WSW wies am Freitag erneut die Kritik des Erzbistums zurück und bot an, die Untersuchung ausschließlich auf der eigenen Homepage zu veröffentlichen. Dem Erzbistum Köln entstünden dadurch keinerlei Haftungsrisiken: "Wir trügen hierfür die alleinige und volle Verantwortung."
Die Erzdiözese lehnte dies strikt ab. Das WSW-Gutachten über mögliches Fehlverhalten von Bistumsverantwortlichen beim Umgang mit Fällen sexualisierter Gewalt habe handwerkliche methodische Mängel und sei rechtswidrig, sagte eine Sprecherin auf Anfrage. Daher könne das Erzbistum einer Veröffentlichung nicht zustimmen.
WSW wirft Strafrechtler Jahn methodische Mängel vor
Der Kölner Kardinal Rainer Maria Woelki hatte bei WSW das Gutachten in Auftrag gegeben, lässt es aber nicht wie zunächst vorgesehen veröffentlichen. Zur Begründung führt das Erzbistum vor allem eine 22-seitige Expertise des Frankfurter Strafrechtlers Matthias Jahn an, die WSW unter anderem methodische Mängel bescheinigt. Woelki beauftragte daher mit dem Kölner Strafrechtler Björn Gercke einen neuen Gutachter, der seine Ergebnisse bis zum 18. März vorlegen soll. Diese Entscheidung wird von vielen Seiten zum Teil heftig kritisiert.
WSW warf Jahn seinerseits methodische Mängel vor und bedauerte, dass man weder vor der Veröffentlichung seiner Einwände im Herbst noch bei späteren Präsentationen zu seiner Kritik habe Stellung beziehen können. Jahn wirft der Münchner Kanzlei unter anderem vor, aus den 189 ausgewerteten Personalakten nur 15 angeblich gravierende Fälle herausgegriffen zu haben, was vielen Opfern nicht gerecht werde. Auch könne die namentliche Erwähnung von Verantwortungsträgern bei Mängeln zivilrechtliche Klagen nach sich ziehen.
Kölner Strafrechtsexperte kritisiert WSW-Gutachten
WSW verteidigte das Vorgehen, sich nur auf 15 Fälle beschränkt zu haben. Dies nehme Rücksicht auf das berechtigte Interesse der von sexueller Gewalt Betroffenen, nicht der Gefahr einer weiteren Retraumatisierung ausgesetzt zu werden. Das Jahn-Gutachten berücksichtige auch nicht das Recht etwaiger Täter auf das "Vergessen ihrer Taten" sowie den gebotenen Schutz untergeordneter Mitarbeiter der Erzdiözese, deren Persönlichkeitsrecht durch eine öffentliche Nennung verletzt würde. Zudem habe WSW nicht nur die ausgewählten 15, sondern alle übergebenen Fälle umfassend geprüft und ausgewertet.

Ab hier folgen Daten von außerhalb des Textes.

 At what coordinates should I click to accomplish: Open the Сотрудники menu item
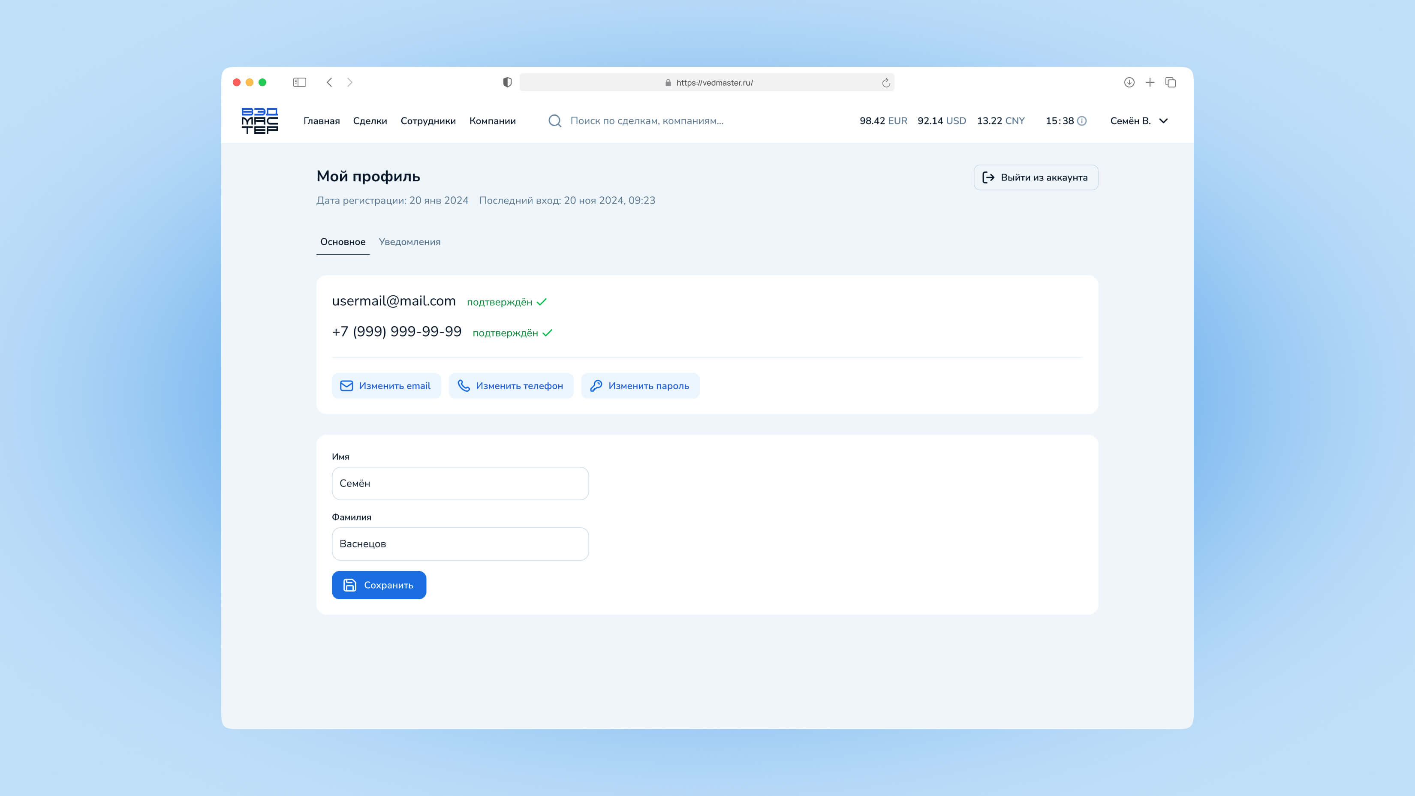coord(428,121)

Auch der mit der neuen Untersuchung beauftragte Kölner Strafrechtsexperte Gercke hatte das WSW-Gutachten kritisiert. Dort fänden sich "vermeintliche Schuldzuweisungen mit starken Worten, ohne Belege zu bringen". Die Auswahl der Beispiele sei willkürlich erfolgt. Er kündigte an, sein Team werde jeden einzelnen der insgesamt 312 Verdachtsfälle würdigen. Die Ergebnisse der Untersuchung würden "ungemütlich" werden für das Erzbistum.